TASK DETAILS -
Print all entries below exactly as they appear.

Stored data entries
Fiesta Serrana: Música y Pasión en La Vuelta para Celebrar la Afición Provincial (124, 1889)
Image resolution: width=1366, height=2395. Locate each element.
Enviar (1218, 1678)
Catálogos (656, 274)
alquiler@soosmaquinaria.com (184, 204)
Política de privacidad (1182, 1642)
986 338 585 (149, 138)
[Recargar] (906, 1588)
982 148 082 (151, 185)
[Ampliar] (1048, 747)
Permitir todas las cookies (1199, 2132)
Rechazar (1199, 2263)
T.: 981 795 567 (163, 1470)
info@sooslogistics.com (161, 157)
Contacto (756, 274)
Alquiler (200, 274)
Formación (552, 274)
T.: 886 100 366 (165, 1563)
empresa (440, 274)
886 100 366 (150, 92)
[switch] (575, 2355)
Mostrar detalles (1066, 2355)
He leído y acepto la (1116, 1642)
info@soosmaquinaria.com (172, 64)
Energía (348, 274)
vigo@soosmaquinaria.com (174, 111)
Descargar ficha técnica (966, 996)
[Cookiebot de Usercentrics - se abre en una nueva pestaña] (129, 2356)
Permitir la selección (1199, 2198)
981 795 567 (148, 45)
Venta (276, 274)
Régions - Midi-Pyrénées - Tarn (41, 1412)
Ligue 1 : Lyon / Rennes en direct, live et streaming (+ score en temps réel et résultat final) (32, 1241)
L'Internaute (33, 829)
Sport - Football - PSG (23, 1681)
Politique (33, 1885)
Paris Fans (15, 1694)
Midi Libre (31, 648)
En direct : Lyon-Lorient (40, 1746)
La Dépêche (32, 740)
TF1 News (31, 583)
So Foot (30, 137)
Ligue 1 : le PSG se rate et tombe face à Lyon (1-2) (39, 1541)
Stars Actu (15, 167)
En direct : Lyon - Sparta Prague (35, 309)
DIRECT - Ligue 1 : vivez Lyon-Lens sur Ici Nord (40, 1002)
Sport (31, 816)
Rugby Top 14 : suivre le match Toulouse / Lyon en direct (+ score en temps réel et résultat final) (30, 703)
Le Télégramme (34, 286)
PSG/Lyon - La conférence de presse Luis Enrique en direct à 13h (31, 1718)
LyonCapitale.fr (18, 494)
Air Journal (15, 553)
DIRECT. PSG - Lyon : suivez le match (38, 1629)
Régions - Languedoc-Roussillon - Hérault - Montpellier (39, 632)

SOLUTION TO THIS PROBLEM -
Fiesta Serrana: Música y Pasión en La Vuelta para Celebrar la Afición Provincial (124, 1889)
Image resolution: width=1366, height=2395. Locate each element.
Enviar (1218, 1678)
Catálogos (656, 274)
alquiler@soosmaquinaria.com (184, 204)
Política de privacidad (1182, 1642)
986 338 585 (149, 138)
[Recargar] (906, 1588)
982 148 082 (151, 185)
[Ampliar] (1048, 747)
Permitir todas las cookies (1199, 2132)
Rechazar (1199, 2263)
T.: 981 795 567 (163, 1470)
info@sooslogistics.com (161, 157)
Contacto (756, 274)
Alquiler (200, 274)
Formación (552, 274)
T.: 886 100 366 (165, 1563)
empresa (440, 274)
886 100 366 (150, 92)
[switch] (575, 2355)
Mostrar detalles (1066, 2355)
He leído y acepto la (1116, 1642)
info@soosmaquinaria.com (172, 64)
Energía (348, 274)
vigo@soosmaquinaria.com (174, 111)
Descargar ficha técnica (966, 996)
[Cookiebot de Usercentrics - se abre en una nueva pestaña] (129, 2356)
Permitir la selección (1199, 2198)
981 795 567 (148, 45)
Venta (276, 274)
Régions - Midi-Pyrénées - Tarn (41, 1412)
Ligue 1 : Lyon / Rennes en direct, live et streaming (+ score en temps réel et résultat final) (32, 1241)
L'Internaute (33, 829)
Sport - Football - PSG (23, 1681)
Politique (33, 1885)
Paris Fans (15, 1694)
Midi Libre (31, 648)
En direct : Lyon-Lorient (40, 1746)
La Dépêche (32, 740)
TF1 News (31, 583)
So Foot (30, 137)
Ligue 1 : le PSG se rate et tombe face à Lyon (1-2) (39, 1541)
Stars Actu (15, 167)
En direct : Lyon - Sparta Prague (35, 309)
DIRECT - Ligue 1 : vivez Lyon-Lens sur Ici Nord (40, 1002)
Sport (31, 816)
Rugby Top 14 : suivre le match Toulouse / Lyon en direct (+ score en temps réel et résultat final) (30, 703)
Le Télégramme (34, 286)
PSG/Lyon - La conférence de presse Luis Enrique en direct à 13h (31, 1718)
LyonCapitale.fr (18, 494)
Air Journal (15, 553)
DIRECT. PSG - Lyon : suivez le match (38, 1629)
Régions - Languedoc-Roussillon - Hérault - Montpellier (39, 632)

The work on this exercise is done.